* TEXTO PARA LEITURA

====

Não parei ainda para analisar se todas as mudanças no novo projeto de Código de Processo Penal, aprovadas pelo Senado nesta terça (7), são boas ou não, mas pelo menos uma delas vale nota: o fim da prisão especial provisória para quem tem diploma de curso superior.
A desigualdade social se manifesta de diversas formas, algumas mais tacanhas que outras. Essa, na minha opinião, é uma das formas mais descaradas, pois se duas pessoas cometem o mesmo crime, mas um delas estudou mais pode ficar em uma cela especial, separada dos demais presos. Se a outra tiver, digamos, até o ensino médio, terá que aguardar o julgamento com a massa, na xepa.
Ou seja, historicamente quem teve acesso à educação formal, que tendia a ser uma pessoa com mais recursos financeiros, desfruta de direitos sobre quem foi obrigado, em determinado momento da vida, a escolher entre estudar e trabalhar. Ou que, por vontade própria, simplesmente optou por não fazer uma faculdade. Não ter uma graduação faz de alguém melhor ou pior?
Em suma, é um medida que discrimina e que precisa ser revogada. O texto segue agora para a Câmara dos Deputados e depois à sanção ou veto presidencial. Fica mantida a prisão especial para o preso que precise de proteção ou que tenha a integridade pessoal em risco, como os ameaçados de morte.
(Particularmente, concordo com a opinião de alguns juristas que ressaltam que estamos tratando de prisão provisória. Ou seja, considerando que, antes do julgamento e de uma condenação, há a presunção da inocência, seria importante que o regime desses presos, todos eles, fosse diferenciado, do iletrado ao que tem pós-doutorado. Desse ponto de vista, não seria a concessão de um privilégio, mas a garantia de um direito.)
Ao mesmo tempo, mudou o perfil de quem tem curso superior no Brasil. Antes, o número de faculdades particulares era pequeno e as suas mensalidade altas, ao passo que os vestibulares das universidades públicas eram duros para quem estudou a vida inteira em escola pública e não tinha dinheiro para pagar um cursinho. Não que o acesso a tenha se universalizado, longe disso, mas ao mesmo tempo que aumentou o número de vagas em públicas federais (ainda que continuem bem insuficientes, diga-se de passagem), explodiu a quantidade de faculdades privadas, com mensalidadades acessíveis – e qualidade muitas vezes duvidosa. Mas o fato é que milhões do andar de baixo passaram a obter diplomas de nível superior. O que, na prática, acaba por tornar inócuo o benefício de cela especial. Quando muitos têm uma calça exclusiva, ela deixa de ser exclusiva e passa ser popular.

====

* BLOCO DE DADOS

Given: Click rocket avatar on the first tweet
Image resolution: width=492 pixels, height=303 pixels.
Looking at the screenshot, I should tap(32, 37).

====

* SUAS TAREFAS
a. Reproduza fielmente o trecho do texto sobre a prisão especial que começa em "Em suma, é um" e termina em "ameaçados de morte.".
b. Segundo o texto sobre a prisão especial, para onde segue o projeto depois da aprovação pelo Senado?
Baseie-se somente no texto sobre a prisão especial, sem recorrer à listagem.

* RESPOSTAS
a.
Em suma, é um medida que discrimina e que precisa ser revogada. O texto segue agora para a Câmara dos Deputados e depois à sanção ou veto presidencial. Fica mantida a prisão especial para o preso que precise de proteção ou que tenha a integridade pessoal em risco, como os ameaçados de morte.

b. Para a Câmara dos Deputados e, depois, para sanção ou veto presidencial.